Rewrite the rows with "icon" swapped for "button", changing nothing else, and leave out the pictures.
### RECORDS PROVIDED ###
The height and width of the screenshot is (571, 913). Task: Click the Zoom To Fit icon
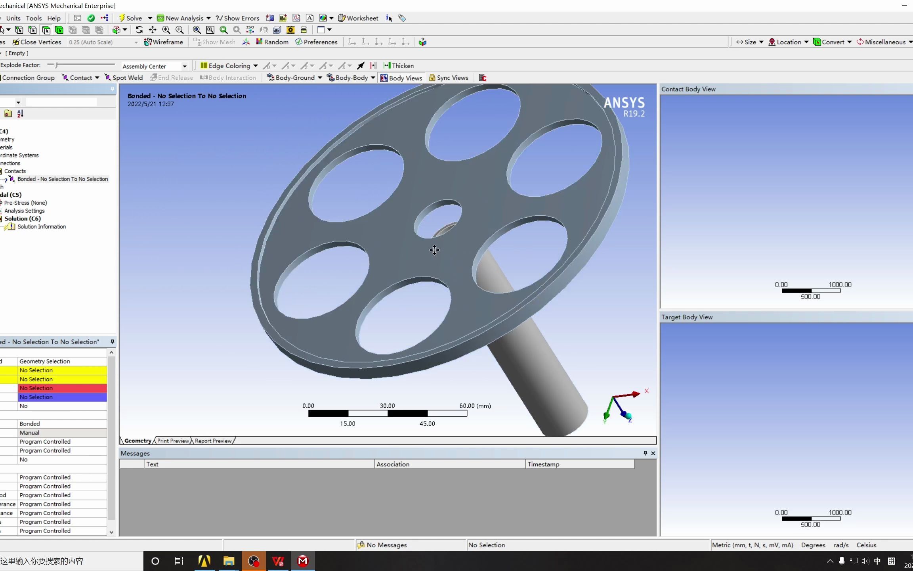pyautogui.click(x=197, y=30)
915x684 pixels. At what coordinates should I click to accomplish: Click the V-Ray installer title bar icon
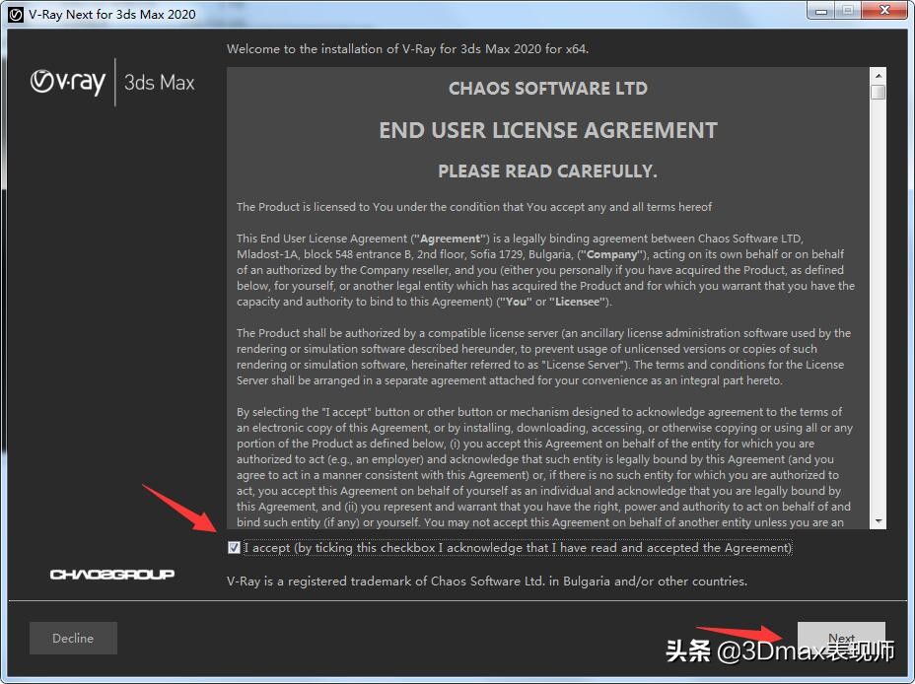point(14,14)
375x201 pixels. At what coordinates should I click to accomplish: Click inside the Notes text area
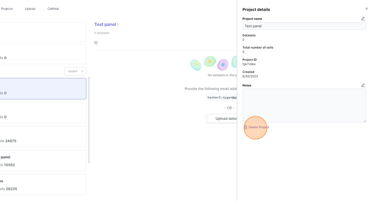[x=304, y=105]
###
• CORRECT RESULT
The height and width of the screenshot is (571, 913). Task: Click the Zoom To Fit button
pyautogui.click(x=197, y=30)
915x684 pixels. At what coordinates should I click to accomplish: Click the V-Ray installer title bar button
point(14,14)
375x201 pixels. At what coordinates should I click to accomplish: Click inside the Notes text area
[x=304, y=105]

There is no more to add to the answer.